## Assignment A
The passage on insurance and resilience names the areas of claims activity in which the insurance industry sees the effects of disrupted global systems. List every one of them.
## Assignment B
Continue the passage on insurance and resilience, picking up after its final sentence.

## Document section
• • • •
A more globally interconnected world has also brought consequences; economies rely on complex and interconnected systems to deliver goods and services around the globe. The insurance industry sees the effects of the disruption to these systems first-hand in the nature and level of claims activity in relation to business interruption, supply chain ruptures like the EverGreen blockage of the Suez Canal, and an alarming growth in cyber-attacks.
“Chief Operating Officer Kent Chaplin recently presented his thoughts on resilience at our Delta Talks event, which was published in Insurance Business and Insurtech Insights. Nothing has quite tested businesses, communities and individuals around the world as severely as the COVID-19 pandemic – for some decades at least.”
Digital Shift
Embracing the technology revolution and making a digital shift in its operations is one key driver for success for the insurance industry. A McKinsey report found the best-performing 20% of insurers captured almost 100% of the industry’s total profit. Those top performers have transformed their operations to automate significantly and optimise their processes in the face of strong consumer expectation, particularly in how they respond to COVID-19 and the increasing threat of natural catastrophes.
• • • •
## Entries supplied

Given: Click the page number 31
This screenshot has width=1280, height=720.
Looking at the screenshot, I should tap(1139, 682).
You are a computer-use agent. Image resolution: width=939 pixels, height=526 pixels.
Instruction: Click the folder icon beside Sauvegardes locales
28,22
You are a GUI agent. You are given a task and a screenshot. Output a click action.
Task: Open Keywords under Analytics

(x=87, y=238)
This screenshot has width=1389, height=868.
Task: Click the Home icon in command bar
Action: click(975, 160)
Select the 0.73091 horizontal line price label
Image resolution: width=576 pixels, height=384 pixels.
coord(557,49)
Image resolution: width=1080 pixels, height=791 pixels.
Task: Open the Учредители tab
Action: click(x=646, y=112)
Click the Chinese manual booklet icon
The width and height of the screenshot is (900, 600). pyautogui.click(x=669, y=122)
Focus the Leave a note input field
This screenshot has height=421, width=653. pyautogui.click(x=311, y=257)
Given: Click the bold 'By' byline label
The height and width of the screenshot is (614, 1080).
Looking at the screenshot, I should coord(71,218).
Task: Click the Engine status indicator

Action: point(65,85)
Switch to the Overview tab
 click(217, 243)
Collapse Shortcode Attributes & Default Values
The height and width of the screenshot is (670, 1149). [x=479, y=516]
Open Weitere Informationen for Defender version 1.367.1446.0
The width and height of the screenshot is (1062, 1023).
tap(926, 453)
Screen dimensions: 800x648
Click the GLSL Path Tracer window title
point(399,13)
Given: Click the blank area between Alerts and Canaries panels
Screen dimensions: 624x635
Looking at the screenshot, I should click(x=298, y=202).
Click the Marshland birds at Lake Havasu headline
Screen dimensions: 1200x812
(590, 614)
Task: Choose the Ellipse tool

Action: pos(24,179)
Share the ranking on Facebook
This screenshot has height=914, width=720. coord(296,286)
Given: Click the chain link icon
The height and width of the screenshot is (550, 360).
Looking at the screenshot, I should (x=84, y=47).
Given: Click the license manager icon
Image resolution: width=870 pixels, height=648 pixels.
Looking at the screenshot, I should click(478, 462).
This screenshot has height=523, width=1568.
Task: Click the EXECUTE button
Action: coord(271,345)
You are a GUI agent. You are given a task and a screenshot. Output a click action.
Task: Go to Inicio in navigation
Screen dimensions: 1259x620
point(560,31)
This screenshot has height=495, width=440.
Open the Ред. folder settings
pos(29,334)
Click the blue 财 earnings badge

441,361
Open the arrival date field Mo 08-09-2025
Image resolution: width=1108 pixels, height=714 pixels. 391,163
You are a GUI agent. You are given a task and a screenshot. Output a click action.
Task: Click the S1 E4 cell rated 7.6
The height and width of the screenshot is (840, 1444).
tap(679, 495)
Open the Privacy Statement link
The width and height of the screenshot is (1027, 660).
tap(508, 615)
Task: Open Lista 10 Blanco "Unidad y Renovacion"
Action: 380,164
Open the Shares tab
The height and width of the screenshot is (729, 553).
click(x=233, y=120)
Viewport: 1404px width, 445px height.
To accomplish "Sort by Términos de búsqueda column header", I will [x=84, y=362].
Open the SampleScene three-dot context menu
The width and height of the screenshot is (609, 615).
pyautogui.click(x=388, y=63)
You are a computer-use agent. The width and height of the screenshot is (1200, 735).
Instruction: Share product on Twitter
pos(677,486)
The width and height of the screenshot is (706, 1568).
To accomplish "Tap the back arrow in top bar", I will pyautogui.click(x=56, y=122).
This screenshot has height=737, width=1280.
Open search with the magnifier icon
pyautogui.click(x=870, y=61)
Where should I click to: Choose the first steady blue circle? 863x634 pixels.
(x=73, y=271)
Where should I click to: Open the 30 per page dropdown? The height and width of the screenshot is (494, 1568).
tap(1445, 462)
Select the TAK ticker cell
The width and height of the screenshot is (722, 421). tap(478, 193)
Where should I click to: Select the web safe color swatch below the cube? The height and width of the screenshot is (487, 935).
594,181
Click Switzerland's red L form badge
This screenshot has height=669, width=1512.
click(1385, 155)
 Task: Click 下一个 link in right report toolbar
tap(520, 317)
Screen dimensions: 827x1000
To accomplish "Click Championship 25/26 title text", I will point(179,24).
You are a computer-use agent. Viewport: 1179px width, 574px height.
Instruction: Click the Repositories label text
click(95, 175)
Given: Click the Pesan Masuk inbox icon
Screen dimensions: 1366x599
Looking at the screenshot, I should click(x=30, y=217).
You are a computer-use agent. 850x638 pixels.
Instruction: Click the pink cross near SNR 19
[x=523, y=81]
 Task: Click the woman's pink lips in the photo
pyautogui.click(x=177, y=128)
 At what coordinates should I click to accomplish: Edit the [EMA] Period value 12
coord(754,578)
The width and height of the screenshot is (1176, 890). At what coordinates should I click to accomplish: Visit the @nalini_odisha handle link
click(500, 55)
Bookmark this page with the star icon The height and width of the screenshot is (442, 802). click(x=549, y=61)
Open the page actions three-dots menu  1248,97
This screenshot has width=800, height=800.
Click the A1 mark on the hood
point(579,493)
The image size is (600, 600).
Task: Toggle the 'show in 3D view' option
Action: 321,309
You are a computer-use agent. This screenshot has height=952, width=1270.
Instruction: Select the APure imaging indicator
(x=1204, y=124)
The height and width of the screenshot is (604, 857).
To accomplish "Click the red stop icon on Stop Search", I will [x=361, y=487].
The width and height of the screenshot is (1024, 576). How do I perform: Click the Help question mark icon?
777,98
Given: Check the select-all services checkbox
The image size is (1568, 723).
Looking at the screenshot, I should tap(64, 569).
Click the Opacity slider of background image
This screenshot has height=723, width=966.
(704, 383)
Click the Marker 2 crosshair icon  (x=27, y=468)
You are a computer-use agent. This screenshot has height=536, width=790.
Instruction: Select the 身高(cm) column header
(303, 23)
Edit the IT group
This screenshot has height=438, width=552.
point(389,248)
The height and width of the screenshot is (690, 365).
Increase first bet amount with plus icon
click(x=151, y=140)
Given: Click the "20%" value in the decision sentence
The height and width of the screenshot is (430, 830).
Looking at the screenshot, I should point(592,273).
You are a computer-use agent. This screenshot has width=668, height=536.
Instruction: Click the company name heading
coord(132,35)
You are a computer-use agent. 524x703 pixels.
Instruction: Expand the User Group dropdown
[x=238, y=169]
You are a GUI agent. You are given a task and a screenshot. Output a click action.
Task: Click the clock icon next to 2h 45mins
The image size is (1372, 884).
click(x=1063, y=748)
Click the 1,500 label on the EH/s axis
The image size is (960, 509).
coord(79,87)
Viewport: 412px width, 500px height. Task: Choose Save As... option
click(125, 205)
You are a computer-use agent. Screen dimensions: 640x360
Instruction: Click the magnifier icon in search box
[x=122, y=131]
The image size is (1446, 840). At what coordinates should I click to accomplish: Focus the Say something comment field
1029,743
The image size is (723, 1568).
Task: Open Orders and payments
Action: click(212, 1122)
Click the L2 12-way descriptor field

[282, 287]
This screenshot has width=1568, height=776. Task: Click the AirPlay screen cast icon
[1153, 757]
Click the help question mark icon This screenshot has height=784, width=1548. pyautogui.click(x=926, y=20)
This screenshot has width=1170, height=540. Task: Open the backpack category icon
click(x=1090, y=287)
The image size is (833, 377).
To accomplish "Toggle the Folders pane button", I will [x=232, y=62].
• • • •
## Expected output A
- Business interruption
- Supply chain ruptures, such as the EverGreen blockage of the Suez Canal
- An alarming growth in cyber-attacks

## Expected output B
That future has its challenges for insurance, however; the digital revolution has spawned a new set of man-made “ecosystems” linking different parts of the business world – ecosystems McKinsey estimates will generate US$60 trillion in revenue by 2025. That’s luring new competitors into the business, such as Zhong An, a digital insurer selling lifestyle consumption, consumer finance, health, cars and travel, formed out of Alibaba, Ping Ann and TenCent.
The traditional roles of players in the insurance value chain are also changing in the face of competition, tech change and shifts in customer demand. We’re seeing new players entering the market like insurtechs and a blurring of the traditional lines of demarcation between brokers, insurers, reinsurers and capital providers.
Brokers are continuing to consolidate, gaining greater market power and taking on greater underwriting responsibility, particularly for larger and more complex risks. Meanwhile, there’s something of a tug-of-war between insurers and reinsurers, with more of the latter providing direct cover. We are also seeing an increase in the availability of alternative capital into the insurance market, beyond the historically catastrophe-related risks.
Power of data
Renowned engineer and data scientist the late great W. Edwards Deming said: “Without data, you’re just another person with an opinion.” It’s no secret that a dominating factor in this new insurance environment is the power of data. Huge amounts of data are being generated, challenging insurers to manage and use it properly and effectively. In the London specialty insurance market alone, for example, around £70 billion of premium flows into the market annually – covering more than 150 different classes of business, each with its own dataset (source: DQPro).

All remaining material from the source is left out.